Task to complete: Transcribe only what runs from the line containing "Task: Click the 代码已推送到 GitHub! heading" through the final line below, exactly, and leave every picture out.

Excerpts from a dataset:
········
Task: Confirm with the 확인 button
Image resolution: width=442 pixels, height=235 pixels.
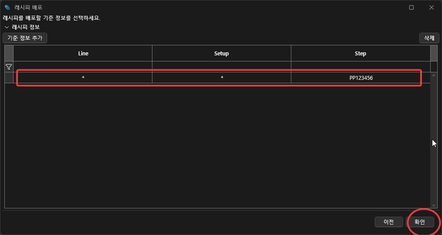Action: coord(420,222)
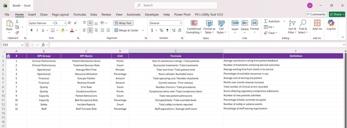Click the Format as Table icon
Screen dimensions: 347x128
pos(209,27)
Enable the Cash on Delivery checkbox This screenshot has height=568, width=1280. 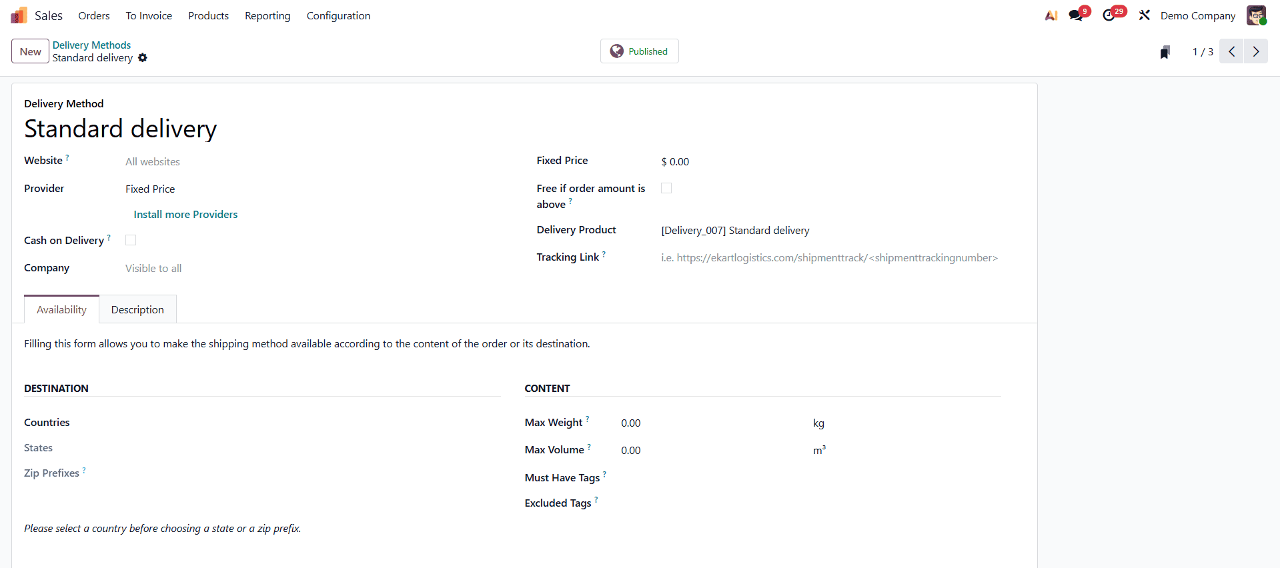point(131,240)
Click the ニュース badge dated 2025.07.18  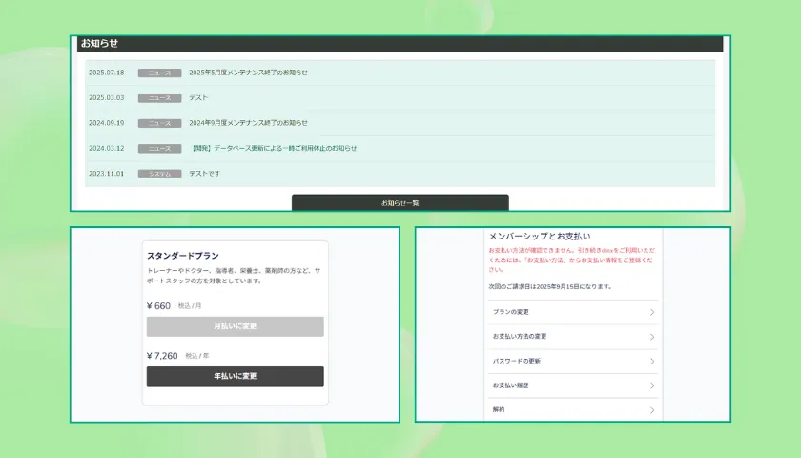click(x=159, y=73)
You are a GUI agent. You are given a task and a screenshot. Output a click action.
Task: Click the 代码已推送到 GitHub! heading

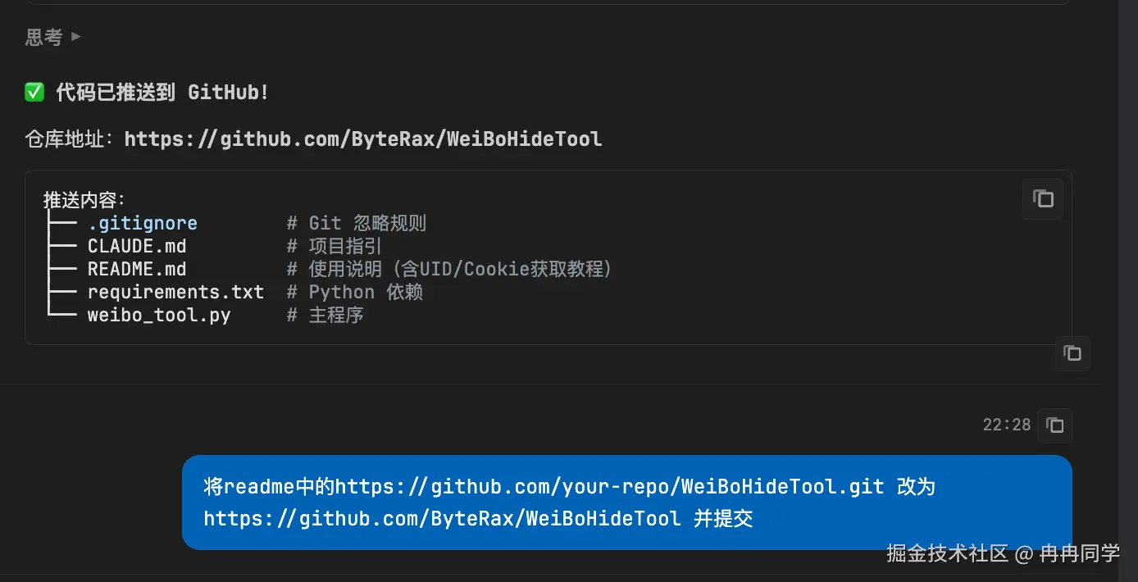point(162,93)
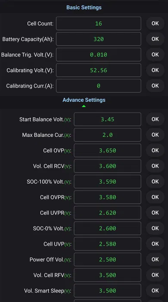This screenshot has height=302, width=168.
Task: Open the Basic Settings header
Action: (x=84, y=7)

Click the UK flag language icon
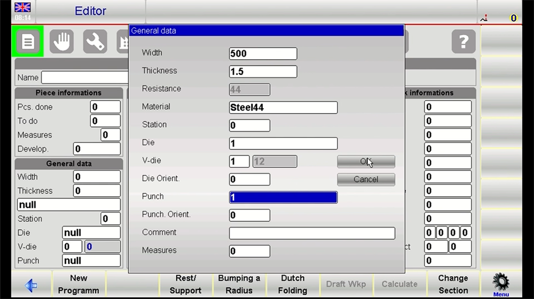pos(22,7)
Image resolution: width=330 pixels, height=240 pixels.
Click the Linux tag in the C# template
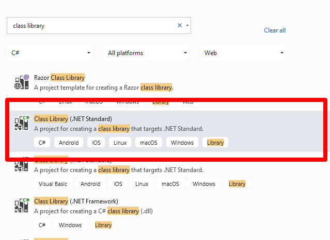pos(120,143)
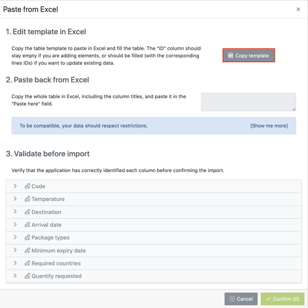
········
Answer to this task:
Task: Click the 代码已推送到 GitHub! heading

point(162,93)
This screenshot has height=302, width=168.
Task: Open the Basic Settings header
Action: (x=84, y=7)

Click the UK flag language icon
pos(22,7)
Image resolution: width=330 pixels, height=240 pixels.
Click the Linux tag in the C# template
pos(120,143)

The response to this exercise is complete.